New Zealand celebrated with two renditions of the Haka after winning all six of its games at the inaugural HSBC Canada Sevens, its third title in six stops on the world circuit this season.
Canada won five of six games and finished ninth Sunday, hoisting the consolation Bowl trophy instead of the celebrated Cup. Its only blemish was Saturday's loss to Wales on a try scored with no time remaining.
Rugby sevens can be a cruel game.
The home side made its mark at B.C. Place Stadium in Vancouver, refusing to quit in a series of thrilling last-ditch wins. But ironically Canada exits the tournament in 13th spot in the overall standings, one rung below where it started the weekend.

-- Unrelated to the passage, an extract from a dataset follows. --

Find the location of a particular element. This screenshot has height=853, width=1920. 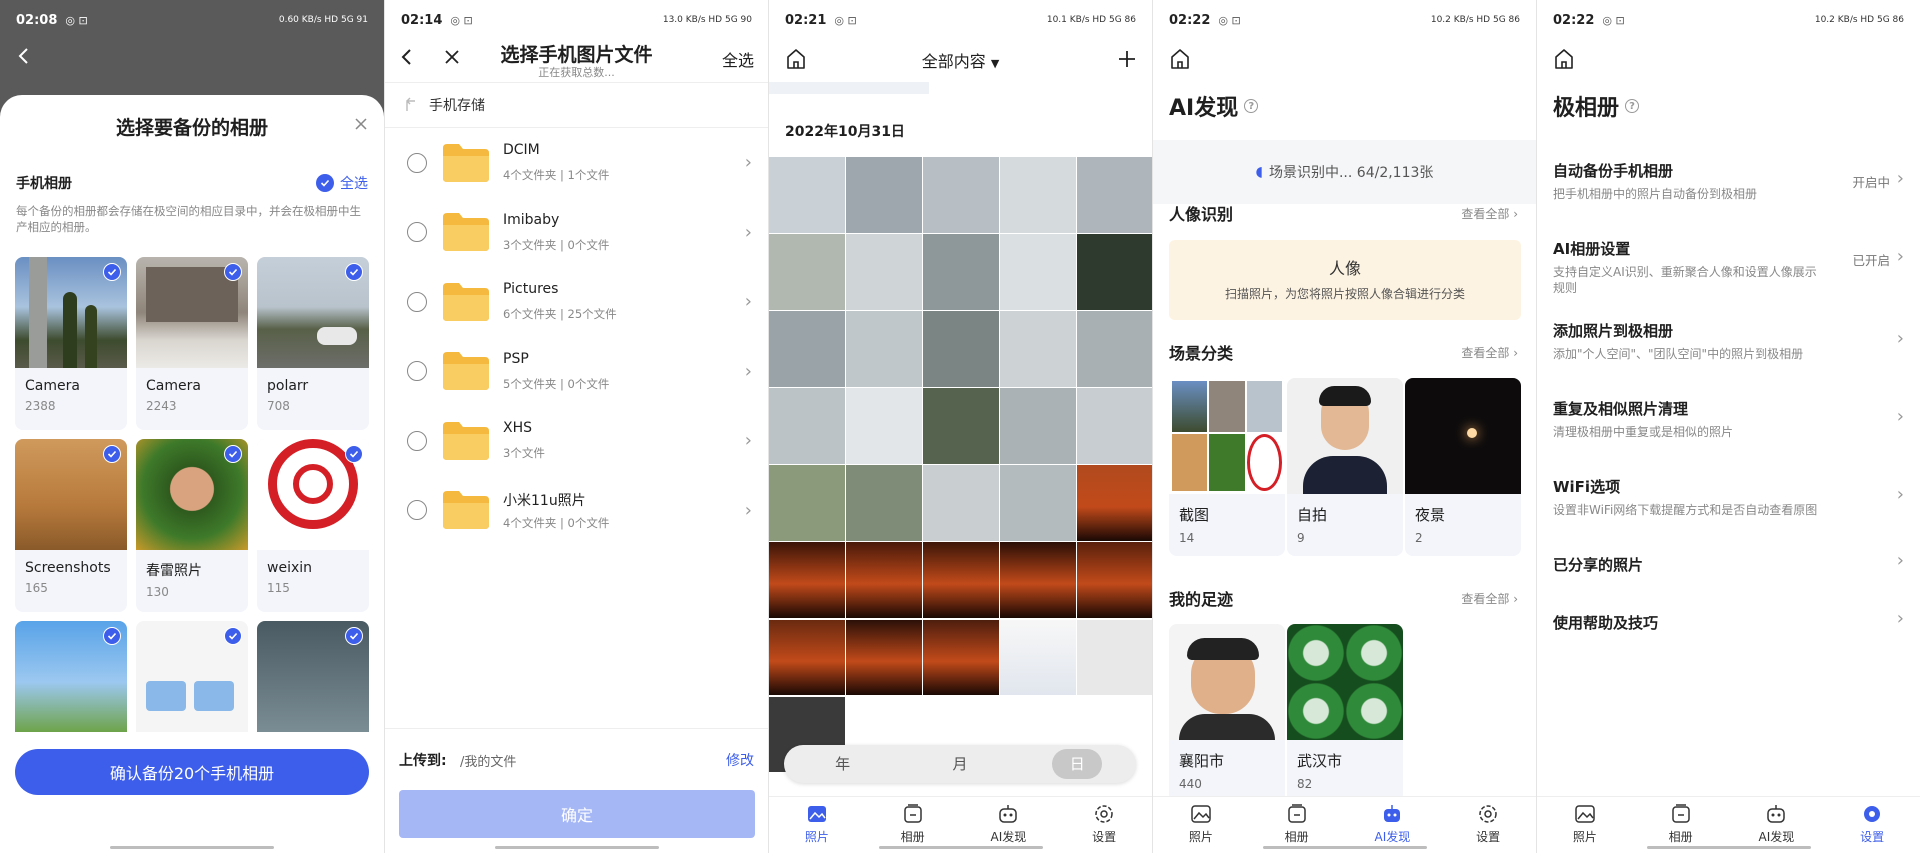

album-card: 春雷照片 130 is located at coordinates (192, 526).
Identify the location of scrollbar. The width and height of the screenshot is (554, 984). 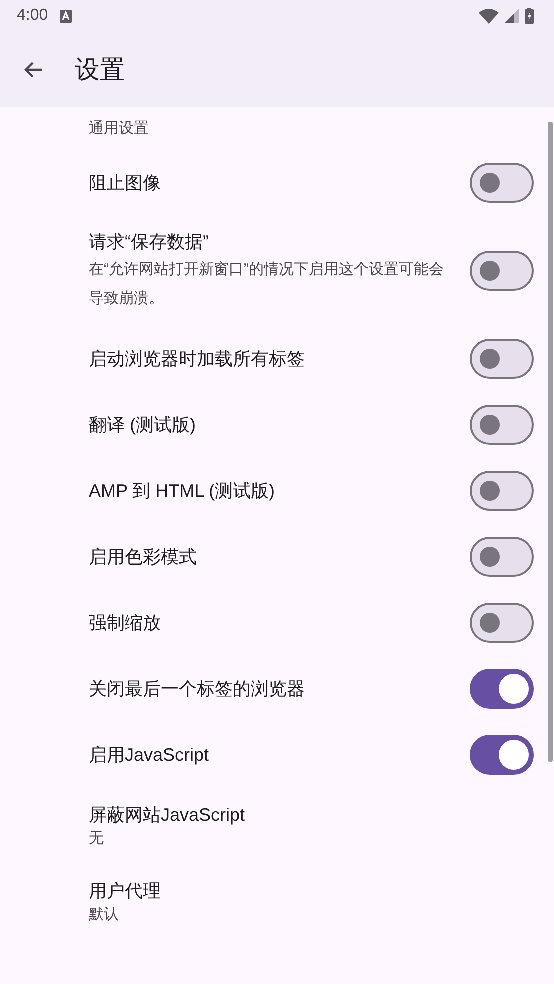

"I can't criticize our performances," said Canadian coach Liam Middleton. "We were very consistent. The Brazil game we were a little bit flatter [Sunday] morning but we'd had thrown everything into [Saturday]. Mentally, physically, emotionally, we threw everything into it and got a disappointment at not making the Cup [quarter-finals].
"But you win five of six games in any World Series tournament, it's an exceptional achievement."
New Zealand defeated South Africa 19-14 in the Cup final, adding to the titles it won earlier this season in Wellington and Sydney.
Delighted organizers said 60,418 fans took in the tournament over two days. Spectators got their money's worth with 45 games over the weekend. There were 942 points scored Saturday alone.
Sunday produced another festive crowd, with many in costume.
After edging France 19-17 on a John Moonlight try and Nathan Hirayama conversion with no time remaining in the Bowl final, the Canadians celebrated in front of those fans.
"There may not have been as many people here as there are maybe some other places but 30,000 people cheering for Canada, that's something special that you don't get every often in your life," said Canada's Conor Trainor.
Mike Fuailefau wore a lei when he met reporters. Adam Zaruba was cloaked in a Canadian flag. Nathan Hirayama had a Maple Leaf knotted around his neck.
Harry Jones wore a pair of black eyes, thanks to a busted beak that was broken the previous day.
Costly loss to Wales
Canada's opening game Saturday, a 26-19 loss to Wales, proved to be its undoing.
The Canadians bounced back to upset Australia 14-12, which left them needing to beat Russia by 30 points in their final pool match to qualify for the Cup quarter-finals. Canada beat Russia but the 29-12 score was not enough to avoid the consolation bracket.
Hirayama led the Canadian attack with five tries Sunday on a day that also saw 19-0 and 17-7 wins over Brazil and England, respectively. He finished tied for fourth in tournament scoring with six tries.
Rubbing salt in the wound, Wales finished seventh and moved past Canada into 12th spot in the overall standings.
And Samoa, which will challenge Canada in a last-ditch Olympic qualifying tournament in June, showed its teeth by finishing fifth in Vancouver.
Down 17-12 in the Bowl final, the Canadians profited when 18-year-old French player Theo Millet elected to keep playing rather than kick the ball into touch with no time remaining to end the game. The French were subsequently penalized near their goal-line and Canada scored.
"It's his first tournament," veteran French player Julien Candelon said of his young teammate. "We all make some errors in our career. It's his first — it's not a problem. He is here to learn."
The same thing happened against Chile at the Pan American Games, allowing Canada back into the game, and keeping it on course for the gold medal.
Coming into the home tournament, Canada had finished 13th, 11th, 11th, ninth and 14th on the five previous stops on the circuit. It has now missed out on the Cup quarter-finals twice on tiebreakers.
Australia defeated Fiji 19-12 to finish third. Samoa beat the U.S. 31-19 to win the Plate final and finish fifth while Russia downed Portugal 17-10 to take the Shield final and finish 13th.